Provided records below:

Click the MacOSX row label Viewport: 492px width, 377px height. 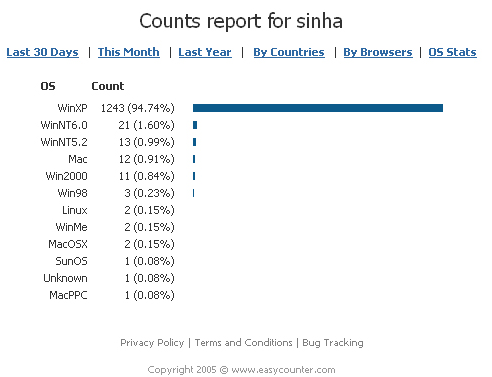[x=68, y=244]
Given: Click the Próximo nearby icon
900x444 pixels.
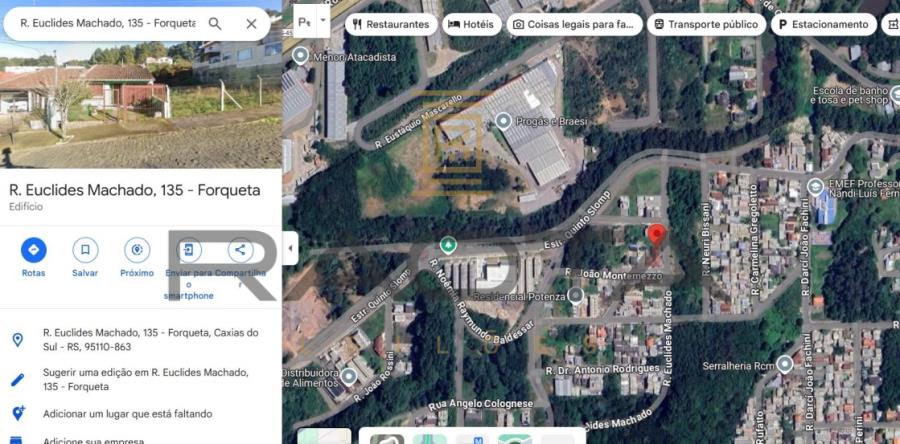Looking at the screenshot, I should tap(137, 250).
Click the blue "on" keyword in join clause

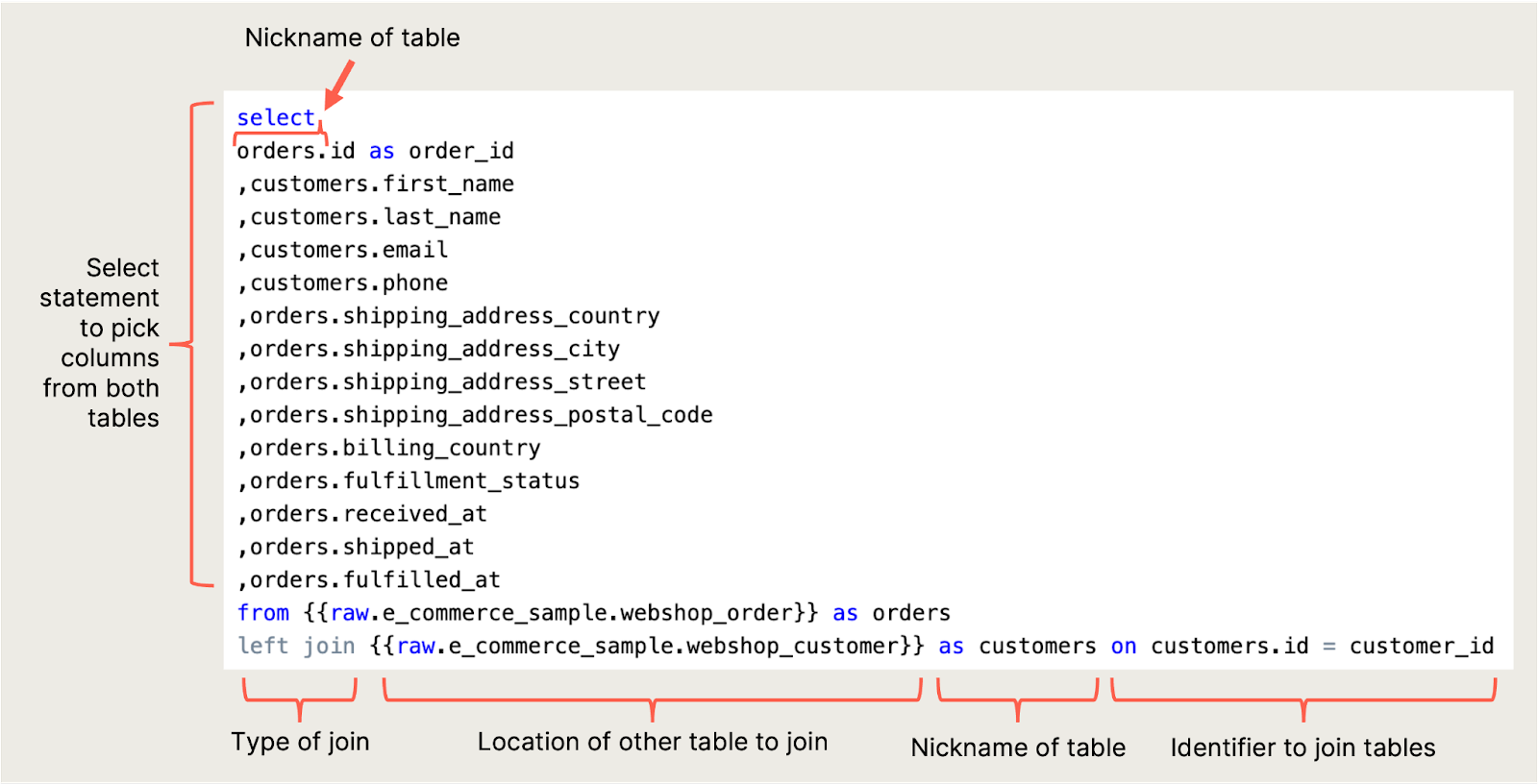(x=1123, y=646)
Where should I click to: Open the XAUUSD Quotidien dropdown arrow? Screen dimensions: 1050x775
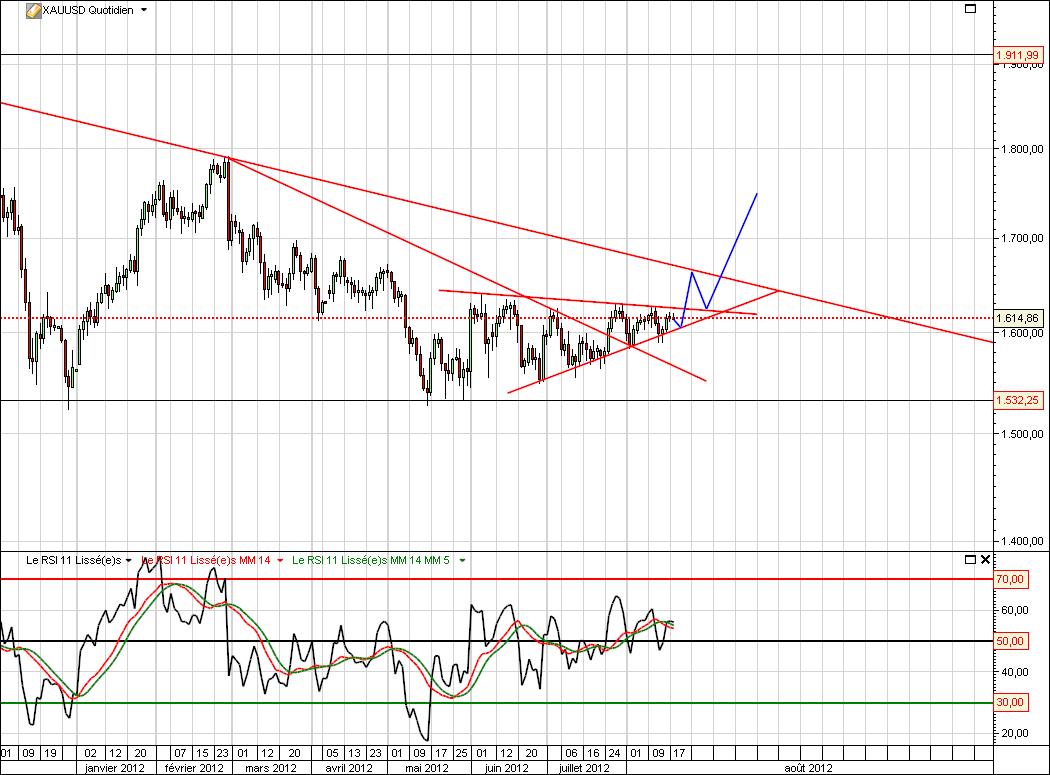tap(145, 9)
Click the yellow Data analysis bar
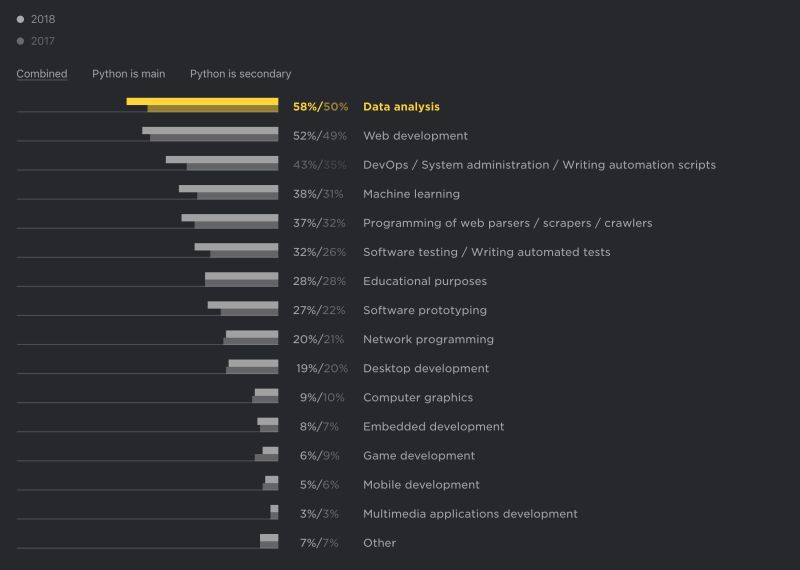800x570 pixels. coord(202,105)
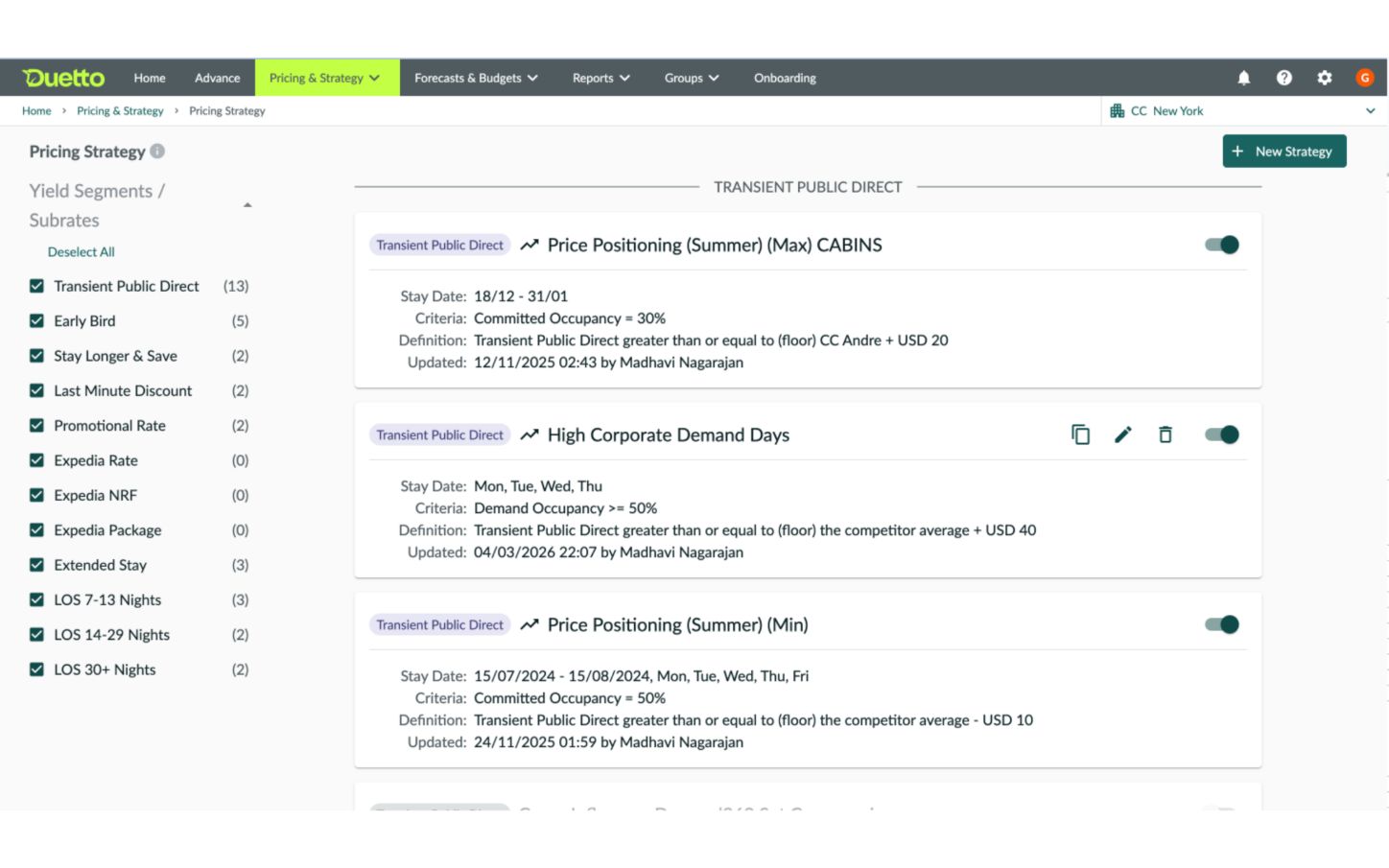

End of Provided records.

## Requirement
Pictures excluded, return exactly the lines from the one with "Given: Click the Próximo nearby icon" through the final line of the entries above, both included.

## Answer below
Given: Click the Próximo nearby icon
900x444 pixels.
Looking at the screenshot, I should tap(137, 250).
Click the blue "on" keyword in join clause

(x=1123, y=646)
Where should I click to: Open the XAUUSD Quotidien dropdown arrow? Screen dimensions: 1050x775
tap(145, 9)
Click the yellow Data analysis bar
800x570 pixels. coord(202,105)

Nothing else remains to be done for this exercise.